Your task is to retype, exactly and without pictures, the line holding "Where should I" and each line that follows it to the end of the entries.

::: Data to process :::

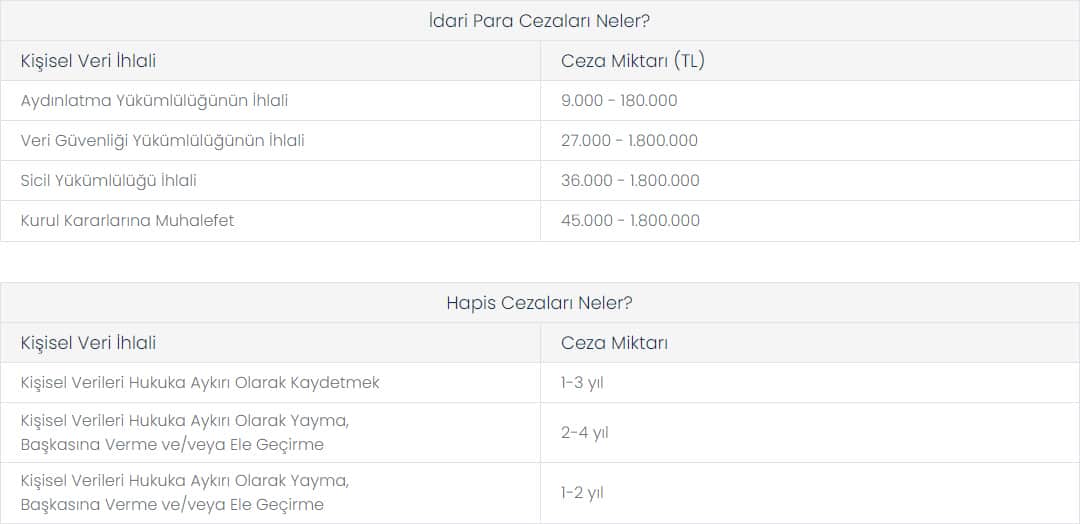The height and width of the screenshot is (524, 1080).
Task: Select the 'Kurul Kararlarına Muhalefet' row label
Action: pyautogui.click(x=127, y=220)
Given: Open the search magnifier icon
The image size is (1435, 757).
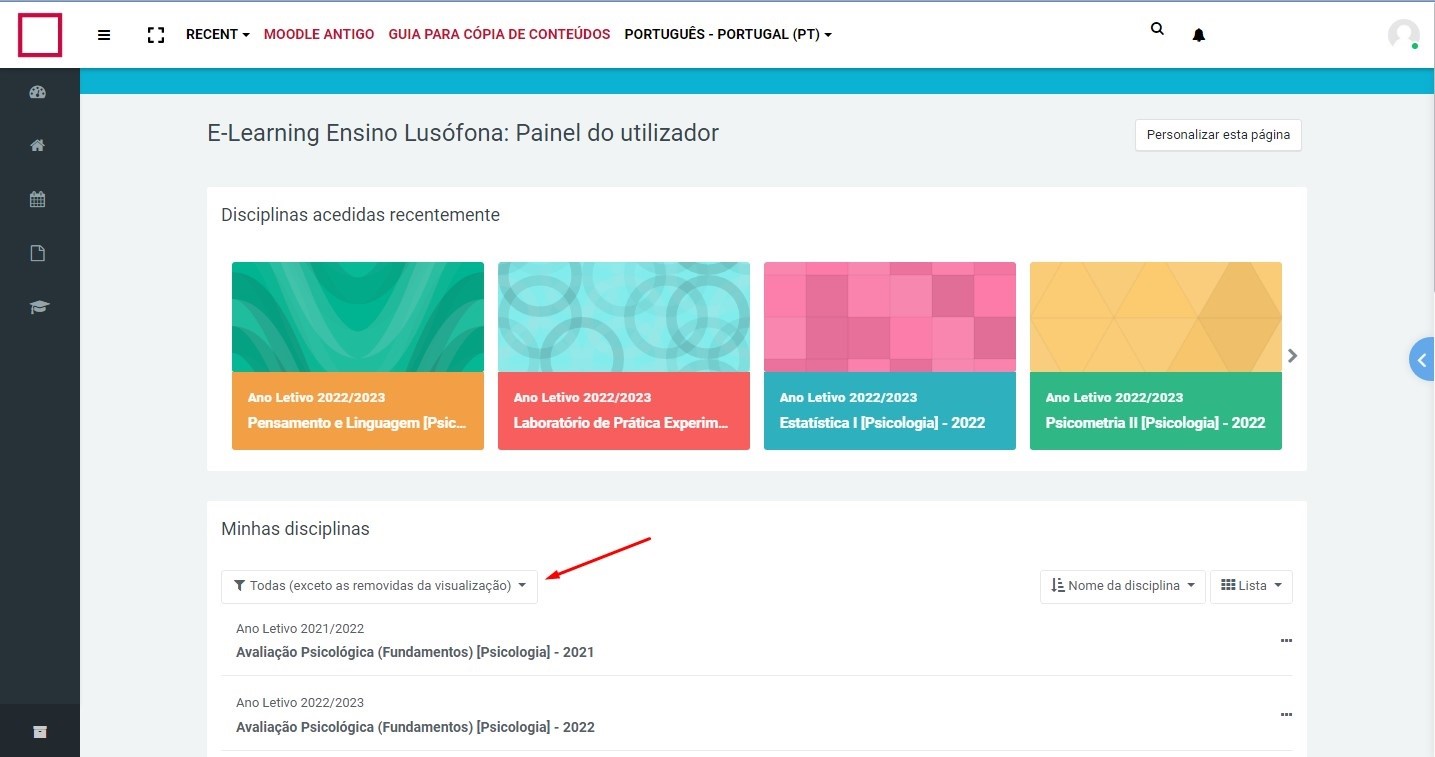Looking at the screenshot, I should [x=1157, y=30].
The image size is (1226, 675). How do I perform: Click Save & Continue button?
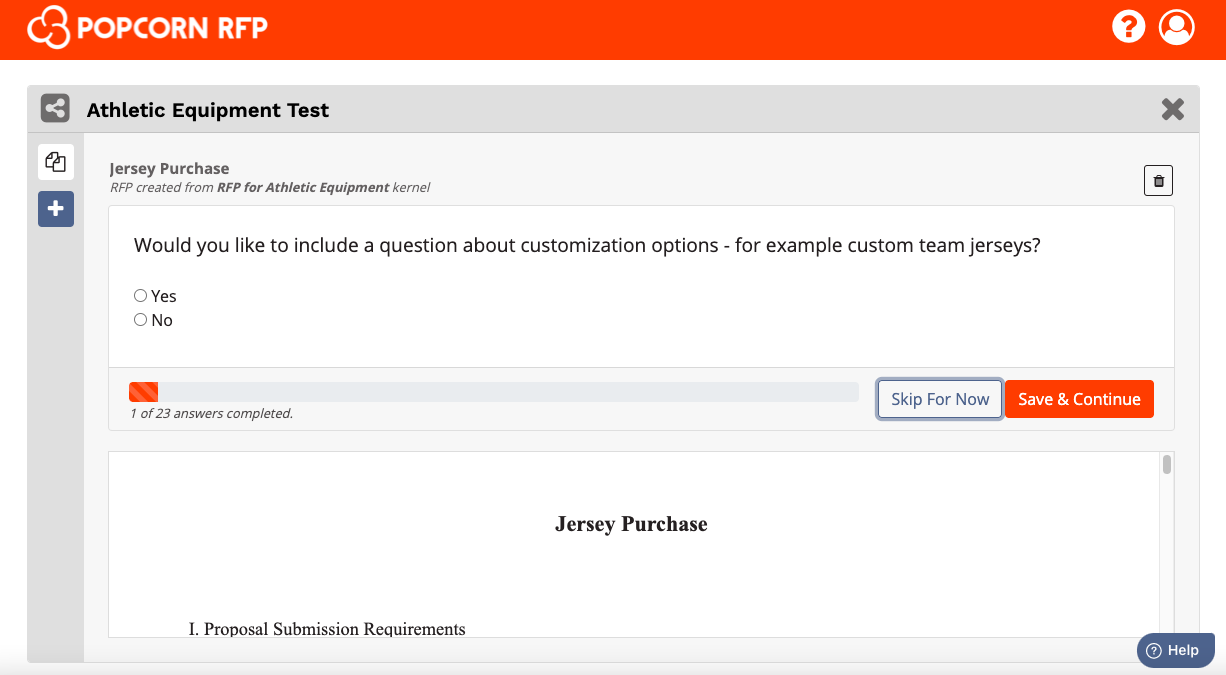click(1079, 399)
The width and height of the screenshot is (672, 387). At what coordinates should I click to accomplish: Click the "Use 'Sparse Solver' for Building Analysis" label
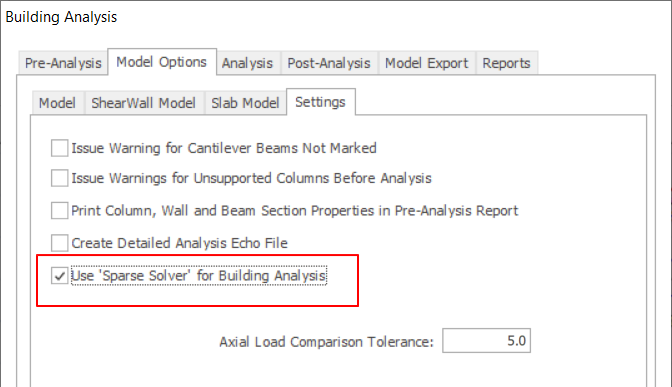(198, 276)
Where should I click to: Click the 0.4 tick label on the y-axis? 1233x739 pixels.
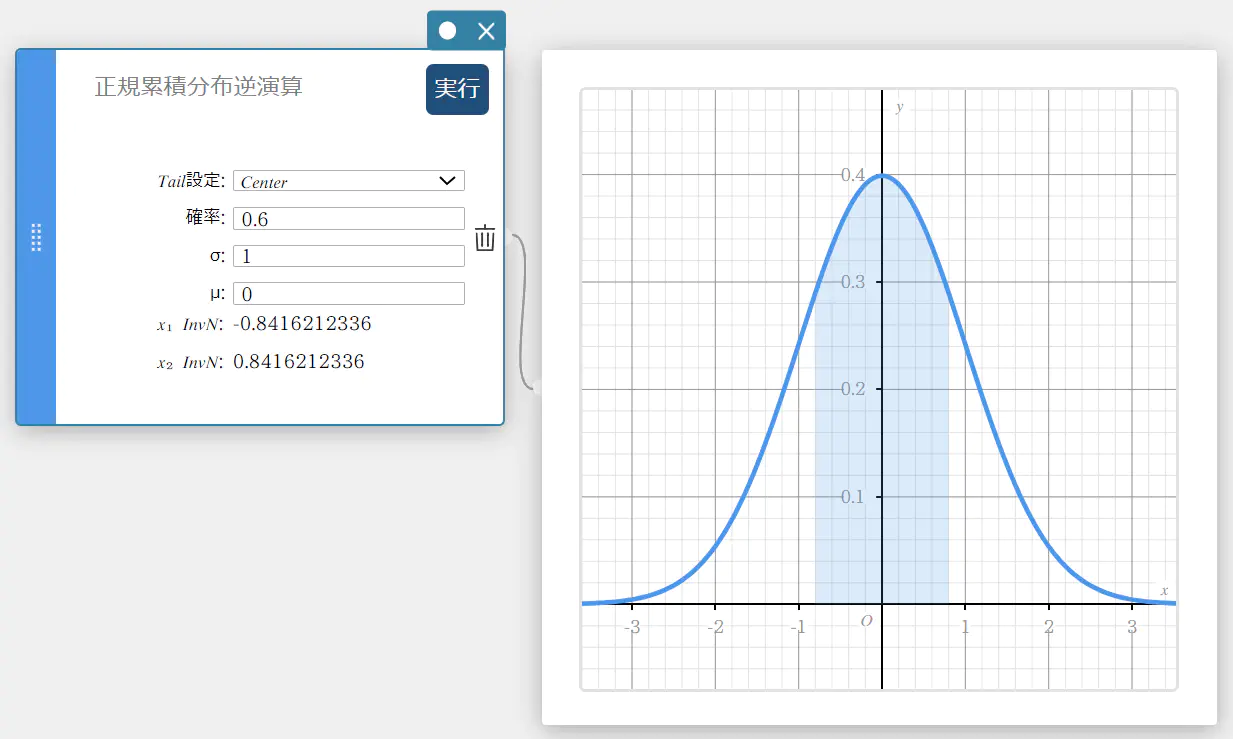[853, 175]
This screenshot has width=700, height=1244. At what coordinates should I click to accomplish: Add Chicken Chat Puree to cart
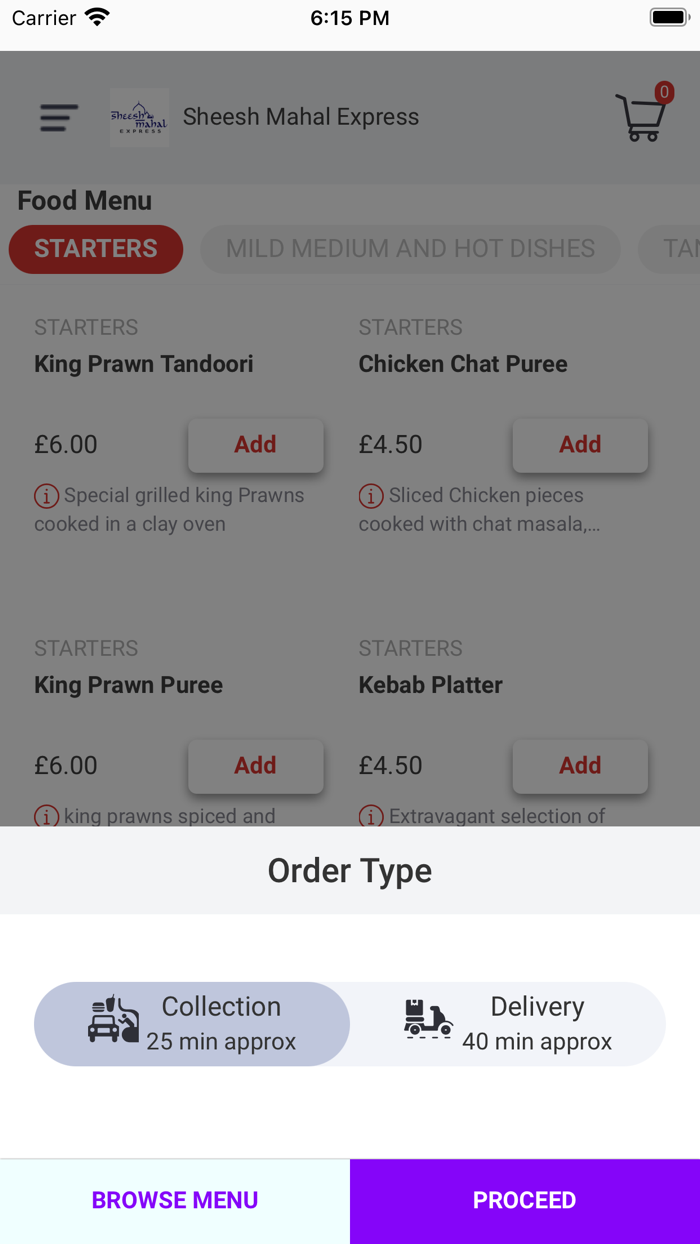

:::

* [Task output]:
Where should I click to: Click the 0.4 tick label on the y-axis? 1233x739 pixels.
[853, 175]
This screenshot has width=700, height=1244. At what coordinates should I click to accomplish: Add Chicken Chat Puree to cart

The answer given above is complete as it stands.